The employment of staff on 'hourly-paid' contracts
The University of Bath, along with all other Universities, needs to be very flexible and innovative to deliver quality services to our students. And we need to employ a very varied range of people to deliver those services, ranging from:
- Professional working architects to teach on our Number 1 ranked courses in architecture and civil engineering
- Conference assistants to deliver major international events on campus
- Student ambassadors to support our work with local schools and colleges
The demand for these skills is also very seasonal. During the academic year we are able to offer students a wide range of work experience, from administrative roles to demonstrating laboratory experiments. Outside the academic year, we provide accommodation for conferences and visitors to the city, all of which needs to be managed.
Many of these roles are not well suited to the longer-term contracts which are typical for our employees. The term ‘zero hours contract’ is often used and refers to a type of contract where an individual is usually obliged to be available and to accept the work when it is offered. At the University of Bath we don’t use these. However, we do use the flexibility of short-term, hourly-paid contracts to deliver these services, and in 2015/16, this totalled, averaged across the year, the equivalent of 219 full-time employees. Our existing policies provide for this type of work, and we are constantly looking for ways to improve and update this as peoples’ expectations of work continue to change.

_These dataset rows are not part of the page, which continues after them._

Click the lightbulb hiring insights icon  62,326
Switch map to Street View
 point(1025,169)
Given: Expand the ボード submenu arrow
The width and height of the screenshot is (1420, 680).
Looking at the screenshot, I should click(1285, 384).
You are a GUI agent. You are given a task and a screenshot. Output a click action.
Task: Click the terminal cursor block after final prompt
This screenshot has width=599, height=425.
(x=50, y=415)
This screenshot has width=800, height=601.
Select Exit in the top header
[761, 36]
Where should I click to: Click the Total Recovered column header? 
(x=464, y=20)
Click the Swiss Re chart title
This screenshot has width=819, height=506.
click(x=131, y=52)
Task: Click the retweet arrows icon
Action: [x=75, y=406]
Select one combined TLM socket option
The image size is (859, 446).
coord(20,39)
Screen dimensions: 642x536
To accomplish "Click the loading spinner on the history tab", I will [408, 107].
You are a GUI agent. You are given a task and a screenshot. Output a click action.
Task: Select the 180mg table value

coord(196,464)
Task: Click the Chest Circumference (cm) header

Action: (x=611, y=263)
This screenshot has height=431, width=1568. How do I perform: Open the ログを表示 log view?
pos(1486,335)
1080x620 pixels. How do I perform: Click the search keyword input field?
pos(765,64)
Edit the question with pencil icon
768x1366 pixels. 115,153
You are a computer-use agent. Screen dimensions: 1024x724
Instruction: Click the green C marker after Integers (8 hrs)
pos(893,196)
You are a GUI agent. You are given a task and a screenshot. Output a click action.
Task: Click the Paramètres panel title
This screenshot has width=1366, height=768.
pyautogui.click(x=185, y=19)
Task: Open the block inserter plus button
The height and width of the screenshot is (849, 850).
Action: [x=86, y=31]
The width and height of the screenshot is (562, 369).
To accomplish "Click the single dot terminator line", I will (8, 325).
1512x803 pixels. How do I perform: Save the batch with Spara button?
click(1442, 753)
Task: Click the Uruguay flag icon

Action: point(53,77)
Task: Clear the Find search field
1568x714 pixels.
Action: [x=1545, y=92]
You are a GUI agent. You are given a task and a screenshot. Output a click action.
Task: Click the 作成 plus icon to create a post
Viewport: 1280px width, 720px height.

Education and Research roles
The Education and Research job family includes a range of roles including laboratory demonstrators, researchers and teaching staff employed on short-term flexible contracts. In total we employed the equivalent of 58 full-time employees last year, and these are generally very short term contracts, with 70% working for fewer than three months. There have been claims publicised such as “54.8% of academic staff work on insecure contracts”. We calculate that around 5% of our teaching and research workforce are employed on flexible, short-term contracts, which reflects the need for specialist skills, the variable demand, and our desire to offer opportunities to students to learn valuable work skills.
Other roles
The support roles in the University are many and varied, including administration, catering, childcare, fundraising, outreach, retail, sports coaching, tour guides and ushers. With over 15,000 students and 3,000 staff, this is a large organisation run and it requires a varied and flexible workforce to maintain it. In total we employed the equivalent of 159 full-time employees in these roles last year, with 84% working for fewer than three months, reflecting the very seasonal nature of this work. Almost 60% were current students of the University taking the opportunity to get work experience and earn a little extra.